--- Data to use ---
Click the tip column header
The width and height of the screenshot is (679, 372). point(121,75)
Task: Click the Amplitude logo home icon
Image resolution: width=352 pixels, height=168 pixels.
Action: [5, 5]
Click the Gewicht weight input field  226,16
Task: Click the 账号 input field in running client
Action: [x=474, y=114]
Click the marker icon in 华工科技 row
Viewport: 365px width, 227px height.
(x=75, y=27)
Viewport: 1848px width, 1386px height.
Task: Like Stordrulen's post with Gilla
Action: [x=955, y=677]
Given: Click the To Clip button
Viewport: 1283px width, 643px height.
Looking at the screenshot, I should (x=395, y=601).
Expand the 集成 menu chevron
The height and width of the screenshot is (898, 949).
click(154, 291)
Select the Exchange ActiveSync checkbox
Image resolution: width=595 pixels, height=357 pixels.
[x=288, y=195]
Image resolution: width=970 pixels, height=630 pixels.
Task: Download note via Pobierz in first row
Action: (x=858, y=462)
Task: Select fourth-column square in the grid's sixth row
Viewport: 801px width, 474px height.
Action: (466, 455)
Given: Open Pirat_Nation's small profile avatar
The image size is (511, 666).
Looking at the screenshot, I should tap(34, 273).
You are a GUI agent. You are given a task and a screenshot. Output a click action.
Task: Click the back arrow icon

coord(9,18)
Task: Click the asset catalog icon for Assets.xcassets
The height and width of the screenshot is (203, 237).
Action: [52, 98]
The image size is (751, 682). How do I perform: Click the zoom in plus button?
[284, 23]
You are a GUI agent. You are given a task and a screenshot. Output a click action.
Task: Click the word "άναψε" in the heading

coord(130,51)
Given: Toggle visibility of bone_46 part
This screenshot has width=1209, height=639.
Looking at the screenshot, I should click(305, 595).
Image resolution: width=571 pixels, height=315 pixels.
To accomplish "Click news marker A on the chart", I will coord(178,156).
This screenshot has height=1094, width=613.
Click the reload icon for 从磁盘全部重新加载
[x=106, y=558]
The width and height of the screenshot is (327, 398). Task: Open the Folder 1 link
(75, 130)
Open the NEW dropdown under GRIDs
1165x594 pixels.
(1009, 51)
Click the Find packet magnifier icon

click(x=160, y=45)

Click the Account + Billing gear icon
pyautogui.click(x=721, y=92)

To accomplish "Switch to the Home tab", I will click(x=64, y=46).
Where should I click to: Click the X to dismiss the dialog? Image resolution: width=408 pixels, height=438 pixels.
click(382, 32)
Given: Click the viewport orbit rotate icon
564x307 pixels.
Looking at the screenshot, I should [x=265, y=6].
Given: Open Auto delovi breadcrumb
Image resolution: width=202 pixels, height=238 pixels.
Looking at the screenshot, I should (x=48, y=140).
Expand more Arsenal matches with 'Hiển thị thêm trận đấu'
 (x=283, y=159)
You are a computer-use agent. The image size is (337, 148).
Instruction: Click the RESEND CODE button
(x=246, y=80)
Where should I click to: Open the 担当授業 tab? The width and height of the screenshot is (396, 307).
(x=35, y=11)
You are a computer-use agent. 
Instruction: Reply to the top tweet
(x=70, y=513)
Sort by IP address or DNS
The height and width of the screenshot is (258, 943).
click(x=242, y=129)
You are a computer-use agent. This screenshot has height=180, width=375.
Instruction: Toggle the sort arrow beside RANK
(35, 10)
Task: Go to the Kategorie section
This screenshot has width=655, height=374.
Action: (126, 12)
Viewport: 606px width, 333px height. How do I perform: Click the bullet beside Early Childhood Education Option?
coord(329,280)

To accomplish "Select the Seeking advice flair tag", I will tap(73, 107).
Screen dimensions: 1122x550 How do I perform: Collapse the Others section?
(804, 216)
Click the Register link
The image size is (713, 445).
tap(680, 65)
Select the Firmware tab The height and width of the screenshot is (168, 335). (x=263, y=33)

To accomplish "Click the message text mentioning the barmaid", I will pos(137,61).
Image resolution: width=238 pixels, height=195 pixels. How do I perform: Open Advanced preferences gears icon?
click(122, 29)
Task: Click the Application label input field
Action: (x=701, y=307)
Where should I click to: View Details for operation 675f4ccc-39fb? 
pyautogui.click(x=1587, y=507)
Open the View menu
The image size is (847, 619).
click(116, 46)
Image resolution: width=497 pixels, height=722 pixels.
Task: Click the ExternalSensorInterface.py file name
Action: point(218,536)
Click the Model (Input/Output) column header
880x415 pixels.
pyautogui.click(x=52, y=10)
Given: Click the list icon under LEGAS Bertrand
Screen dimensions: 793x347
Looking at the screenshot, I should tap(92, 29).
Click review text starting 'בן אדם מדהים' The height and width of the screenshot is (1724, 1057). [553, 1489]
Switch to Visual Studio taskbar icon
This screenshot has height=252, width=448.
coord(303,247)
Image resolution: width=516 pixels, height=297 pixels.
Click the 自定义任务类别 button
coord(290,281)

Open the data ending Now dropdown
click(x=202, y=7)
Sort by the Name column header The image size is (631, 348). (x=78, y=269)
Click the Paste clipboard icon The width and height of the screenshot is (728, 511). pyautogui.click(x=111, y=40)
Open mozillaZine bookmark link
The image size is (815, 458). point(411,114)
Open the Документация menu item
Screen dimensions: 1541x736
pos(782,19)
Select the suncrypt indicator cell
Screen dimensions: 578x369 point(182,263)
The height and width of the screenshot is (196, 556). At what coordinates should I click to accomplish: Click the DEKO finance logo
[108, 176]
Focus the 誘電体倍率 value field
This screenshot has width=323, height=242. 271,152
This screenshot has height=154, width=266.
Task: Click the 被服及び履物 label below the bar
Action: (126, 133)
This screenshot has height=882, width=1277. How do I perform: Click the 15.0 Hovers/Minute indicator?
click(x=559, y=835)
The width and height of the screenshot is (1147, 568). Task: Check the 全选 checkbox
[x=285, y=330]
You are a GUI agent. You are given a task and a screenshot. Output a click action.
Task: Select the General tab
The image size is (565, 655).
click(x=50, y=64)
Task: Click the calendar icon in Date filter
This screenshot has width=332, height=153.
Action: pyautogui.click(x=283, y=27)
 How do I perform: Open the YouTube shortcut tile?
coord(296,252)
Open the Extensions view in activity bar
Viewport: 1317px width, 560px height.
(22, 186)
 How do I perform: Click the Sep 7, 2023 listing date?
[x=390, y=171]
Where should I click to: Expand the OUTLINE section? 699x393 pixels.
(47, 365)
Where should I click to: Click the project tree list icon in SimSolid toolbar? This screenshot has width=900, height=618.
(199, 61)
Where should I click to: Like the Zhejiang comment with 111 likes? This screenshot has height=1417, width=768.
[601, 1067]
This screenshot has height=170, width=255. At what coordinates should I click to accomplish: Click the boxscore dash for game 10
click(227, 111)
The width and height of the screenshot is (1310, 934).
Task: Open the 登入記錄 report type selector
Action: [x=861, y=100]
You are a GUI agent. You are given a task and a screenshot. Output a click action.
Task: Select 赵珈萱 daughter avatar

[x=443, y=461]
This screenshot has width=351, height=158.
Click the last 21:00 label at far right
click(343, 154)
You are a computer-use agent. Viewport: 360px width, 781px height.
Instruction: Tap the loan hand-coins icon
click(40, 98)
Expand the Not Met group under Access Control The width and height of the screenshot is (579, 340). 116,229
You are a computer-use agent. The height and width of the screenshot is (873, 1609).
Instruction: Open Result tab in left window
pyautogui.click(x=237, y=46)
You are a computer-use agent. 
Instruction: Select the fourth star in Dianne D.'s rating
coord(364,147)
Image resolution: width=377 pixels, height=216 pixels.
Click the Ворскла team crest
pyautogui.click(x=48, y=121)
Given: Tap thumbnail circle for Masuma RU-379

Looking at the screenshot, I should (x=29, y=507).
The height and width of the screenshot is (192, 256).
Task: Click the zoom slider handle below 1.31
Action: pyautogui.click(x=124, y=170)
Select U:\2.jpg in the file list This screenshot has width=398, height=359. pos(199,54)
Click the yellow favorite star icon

--- What needs to be done ---
Please transcribe all of the records, keeping every line exactly as it is.

--- Solution ---
Click the tip column header
The width and height of the screenshot is (679, 372). point(121,75)
Task: Click the Amplitude logo home icon
Image resolution: width=352 pixels, height=168 pixels.
Action: [5, 5]
Click the Gewicht weight input field  226,16
Task: Click the 账号 input field in running client
Action: [x=474, y=114]
Click the marker icon in 华工科技 row
Viewport: 365px width, 227px height.
(x=75, y=27)
Viewport: 1848px width, 1386px height.
Task: Like Stordrulen's post with Gilla
Action: [x=955, y=677]
Given: Click the To Clip button
Viewport: 1283px width, 643px height.
Looking at the screenshot, I should (x=395, y=601).
Expand the 集成 menu chevron
The height and width of the screenshot is (898, 949).
click(154, 291)
Select the Exchange ActiveSync checkbox
Image resolution: width=595 pixels, height=357 pixels.
[x=288, y=195]
Image resolution: width=970 pixels, height=630 pixels.
Task: Download note via Pobierz in first row
Action: (x=858, y=462)
Task: Select fourth-column square in the grid's sixth row
Viewport: 801px width, 474px height.
Action: (466, 455)
Given: Open Pirat_Nation's small profile avatar
The image size is (511, 666).
Looking at the screenshot, I should tap(34, 273).
You are a GUI agent. You are given a task and a screenshot. Output a click action.
Task: Click the back arrow icon

coord(9,18)
Task: Click the asset catalog icon for Assets.xcassets
The height and width of the screenshot is (203, 237).
Action: [52, 98]
The image size is (751, 682). How do I perform: Click the zoom in plus button?
[284, 23]
You are a GUI agent. You are given a task and a screenshot. Output a click action.
Task: Click the word "άναψε" in the heading

coord(130,51)
Given: Toggle visibility of bone_46 part
This screenshot has width=1209, height=639.
Looking at the screenshot, I should click(305, 595).
Image resolution: width=571 pixels, height=315 pixels.
To accomplish "Click news marker A on the chart", I will coord(178,156).
This screenshot has height=1094, width=613.
Click the reload icon for 从磁盘全部重新加载
[x=106, y=558]
The width and height of the screenshot is (327, 398). Task: Open the Folder 1 link
(75, 130)
Open the NEW dropdown under GRIDs
1165x594 pixels.
(1009, 51)
Click the Find packet magnifier icon

click(x=160, y=45)

Click the Account + Billing gear icon
pyautogui.click(x=721, y=92)

To accomplish "Switch to the Home tab", I will click(x=64, y=46).
Where should I click to: Click the X to dismiss the dialog? Image resolution: width=408 pixels, height=438 pixels.
click(382, 32)
Given: Click the viewport orbit rotate icon
564x307 pixels.
Looking at the screenshot, I should [x=265, y=6].
Given: Open Auto delovi breadcrumb
Image resolution: width=202 pixels, height=238 pixels.
Looking at the screenshot, I should (x=48, y=140).
Expand more Arsenal matches with 'Hiển thị thêm trận đấu'
 (x=283, y=159)
You are a computer-use agent. The image size is (337, 148).
Instruction: Click the RESEND CODE button
(x=246, y=80)
Where should I click to: Open the 担当授業 tab? The width and height of the screenshot is (396, 307).
(x=35, y=11)
You are a computer-use agent. 
Instruction: Reply to the top tweet
(x=70, y=513)
Sort by IP address or DNS
The height and width of the screenshot is (258, 943).
click(x=242, y=129)
You are a computer-use agent. This screenshot has height=180, width=375.
Instruction: Toggle the sort arrow beside RANK
(35, 10)
Task: Go to the Kategorie section
This screenshot has width=655, height=374.
Action: (126, 12)
Viewport: 606px width, 333px height. How do I perform: Click the bullet beside Early Childhood Education Option?
coord(329,280)

To accomplish "Select the Seeking advice flair tag", I will tap(73, 107).
Screen dimensions: 1122x550 How do I perform: Collapse the Others section?
(804, 216)
Click the Register link
The image size is (713, 445).
tap(680, 65)
Select the Firmware tab The height and width of the screenshot is (168, 335). (x=263, y=33)

To accomplish "Click the message text mentioning the barmaid", I will pos(137,61).
Image resolution: width=238 pixels, height=195 pixels. How do I perform: Open Advanced preferences gears icon?
click(122, 29)
Task: Click the Application label input field
Action: (x=701, y=307)
Where should I click to: View Details for operation 675f4ccc-39fb? 
pyautogui.click(x=1587, y=507)
Open the View menu
The image size is (847, 619).
click(116, 46)
Image resolution: width=497 pixels, height=722 pixels.
Task: Click the ExternalSensorInterface.py file name
Action: point(218,536)
Click the Model (Input/Output) column header
880x415 pixels.
pyautogui.click(x=52, y=10)
Given: Click the list icon under LEGAS Bertrand
Screen dimensions: 793x347
Looking at the screenshot, I should tap(92, 29).
Click review text starting 'בן אדם מדהים' The height and width of the screenshot is (1724, 1057). [553, 1489]
Switch to Visual Studio taskbar icon
This screenshot has height=252, width=448.
coord(303,247)
Image resolution: width=516 pixels, height=297 pixels.
Click the 自定义任务类别 button
coord(290,281)

Open the data ending Now dropdown
click(x=202, y=7)
Sort by the Name column header The image size is (631, 348). (x=78, y=269)
Click the Paste clipboard icon The width and height of the screenshot is (728, 511). pyautogui.click(x=111, y=40)
Open mozillaZine bookmark link
The image size is (815, 458). point(411,114)
Open the Документация menu item
Screen dimensions: 1541x736
pos(782,19)
Select the suncrypt indicator cell
Screen dimensions: 578x369 point(182,263)
The height and width of the screenshot is (196, 556). At what coordinates should I click to accomplish: Click the DEKO finance logo
[108, 176]
Focus the 誘電体倍率 value field
This screenshot has width=323, height=242. 271,152
This screenshot has height=154, width=266.
Task: Click the 被服及び履物 label below the bar
Action: (126, 133)
This screenshot has height=882, width=1277. How do I perform: Click the 15.0 Hovers/Minute indicator?
click(x=559, y=835)
The width and height of the screenshot is (1147, 568). Task: Check the 全选 checkbox
[x=285, y=330]
You are a GUI agent. You are given a task and a screenshot. Output a click action.
Task: Select the General tab
The image size is (565, 655).
click(x=50, y=64)
Task: Click the calendar icon in Date filter
This screenshot has width=332, height=153.
Action: pyautogui.click(x=283, y=27)
 How do I perform: Open the YouTube shortcut tile?
coord(296,252)
Open the Extensions view in activity bar
Viewport: 1317px width, 560px height.
(22, 186)
 How do I perform: Click the Sep 7, 2023 listing date?
[x=390, y=171]
Where should I click to: Expand the OUTLINE section? 699x393 pixels.
(47, 365)
Where should I click to: Click the project tree list icon in SimSolid toolbar? This screenshot has width=900, height=618.
(199, 61)
Where should I click to: Like the Zhejiang comment with 111 likes? This screenshot has height=1417, width=768.
[601, 1067]
This screenshot has height=170, width=255. At what coordinates should I click to accomplish: Click the boxscore dash for game 10
click(227, 111)
The width and height of the screenshot is (1310, 934).
Task: Open the 登入記錄 report type selector
Action: [x=861, y=100]
You are a GUI agent. You are given a task and a screenshot. Output a click action.
Task: Select 赵珈萱 daughter avatar

[x=443, y=461]
This screenshot has width=351, height=158.
Click the last 21:00 label at far right
click(343, 154)
You are a computer-use agent. Viewport: 360px width, 781px height.
Instruction: Tap the loan hand-coins icon
click(40, 98)
Expand the Not Met group under Access Control The width and height of the screenshot is (579, 340). 116,229
You are a computer-use agent. The height and width of the screenshot is (873, 1609).
Instruction: Open Result tab in left window
pyautogui.click(x=237, y=46)
You are a computer-use agent. 
Instruction: Select the fourth star in Dianne D.'s rating
coord(364,147)
Image resolution: width=377 pixels, height=216 pixels.
Click the Ворскла team crest
pyautogui.click(x=48, y=121)
Given: Tap thumbnail circle for Masuma RU-379

Looking at the screenshot, I should (x=29, y=507).
The height and width of the screenshot is (192, 256).
Task: Click the zoom slider handle below 1.31
Action: pyautogui.click(x=124, y=170)
Select U:\2.jpg in the file list This screenshot has width=398, height=359. pos(199,54)
Click the yellow favorite star icon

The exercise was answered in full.